[[ Exercise text open ]]
How do I Define “Sustainability”?

110930_sustnowradio.jpg“How do you define ‘sustainability’?” was the opening question asked of me by co-host Peter Dawson Buckland on Pennsylvania State University’s Sustainability Now Radio today (listen to archived interview).

I quoted recent guest Derrick Jensen (How the West HAS Won, episode 200) from his latest book Dreams:

The word “sustainable”… would apply to some action that can be done more or less forever, which means an action (or a way of life) that at the worst does not harm one’s land-base, and more realistically improves one’s land-base on the land-base’s own terms.” (page 428-429)

The land-base’s own terms, not human terms. Given that definition, industrial civilization is totally unsustainable. Industrial society is using up resources from everywhere (way beyond our own land-bases) and spewing out wastes like crazy. All for the short-term (profits) rather than for the long term, for Life.

How do you define “sustainability”?


  1. Hi Janaia,

    that podcast is well worth listening to; D. Doherty quite certainly is the most experienced guy in the world when it comes to designing regenerative systems.

    If you’d like something more visual than a podcast, this one’s great:

    Actually, I’m surprised he’s not been on your show 🙂

  2. Stuart M. says:

    Hate to bring some bad news, but did anyone see this article on the coming oil boom in America?

    New technologies such as fracking are increasing not only natural gas production, but also oil production from American shale deposits. Canada is going to flood America with horrendously polluting tar sands oil.

    Yes, you and I know this will only delay the inevitable peaking of oil, but in the meantime it will make our politicians and consumers complacent again and torpedo efforts to contain global warming.
[[ Exercise text closed ]]
[[ Entries shown open ]]
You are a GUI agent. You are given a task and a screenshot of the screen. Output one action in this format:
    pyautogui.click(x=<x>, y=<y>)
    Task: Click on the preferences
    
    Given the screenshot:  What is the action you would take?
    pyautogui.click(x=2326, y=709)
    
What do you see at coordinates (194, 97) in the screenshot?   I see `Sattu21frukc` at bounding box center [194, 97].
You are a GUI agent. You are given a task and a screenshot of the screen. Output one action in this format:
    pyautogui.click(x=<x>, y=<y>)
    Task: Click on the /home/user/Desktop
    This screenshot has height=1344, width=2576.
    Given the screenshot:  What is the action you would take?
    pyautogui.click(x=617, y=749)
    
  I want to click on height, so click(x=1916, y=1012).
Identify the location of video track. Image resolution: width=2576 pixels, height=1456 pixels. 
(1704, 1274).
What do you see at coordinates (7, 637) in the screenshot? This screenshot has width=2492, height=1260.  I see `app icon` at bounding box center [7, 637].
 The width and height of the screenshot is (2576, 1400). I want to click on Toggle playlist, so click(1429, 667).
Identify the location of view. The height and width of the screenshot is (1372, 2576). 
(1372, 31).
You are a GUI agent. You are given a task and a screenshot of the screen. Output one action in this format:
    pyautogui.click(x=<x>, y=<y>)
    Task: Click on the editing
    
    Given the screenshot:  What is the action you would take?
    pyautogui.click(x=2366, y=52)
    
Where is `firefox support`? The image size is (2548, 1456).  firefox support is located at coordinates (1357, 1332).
[[ Entries shown closed ]]
# Exercises to complete
(1) Reproduce the passage of the post on defining sustainability from "Yes, you and" to "contain global warming.".
(2) Pick up the post on defining sustainability after its final sentence and keep writing it.

# Results
(1)
Yes, you and I know this will only delay the inevitable peaking of oil, but in the meantime it will make our politicians and consumers complacent again and torpedo efforts to contain global warming.

(2)
    The article says the American domestic oil glut has driven down the price of Texas crude oil by $20 from the world Brent crude price.

  3. mus, I like that notion. I didn’t listen to Darren’s podcast, but I should think most of the planet’s life systems are naturally regenerative. Those which aren’t…go extinct. And certainly with the level of destruction humans have caused to the planet, all efforts should go towards regeneration and restoration. All the more challenging and necessary as climate chaos tips the balances.

  4. I have to agree with Darren Doherty on this – ‘sustainable’ is a rather unfortunate term; we should be talking about ‘regenerative’ systems instead:

  5. I’m in agreement with Derrick Jensen, sustainability is an action that can more or less be repeated forever, maintaining a balance and maintaining the community of life and not using up any “resource” faster than it is replenished. Industrial civilization is not sustainable and can never be sustainable, it is based on a system of infinite resources and not on a sustainable system.

  6. “…the land-base’s own terms.”

    I recall Thomas Berry’s answer to the question… Who does the Ecosystem belong to? …. “The Ecosystem belongs to itself.”

    So… ask the Ecosystem. If we’re listening, it may tell us what “sustainability” is.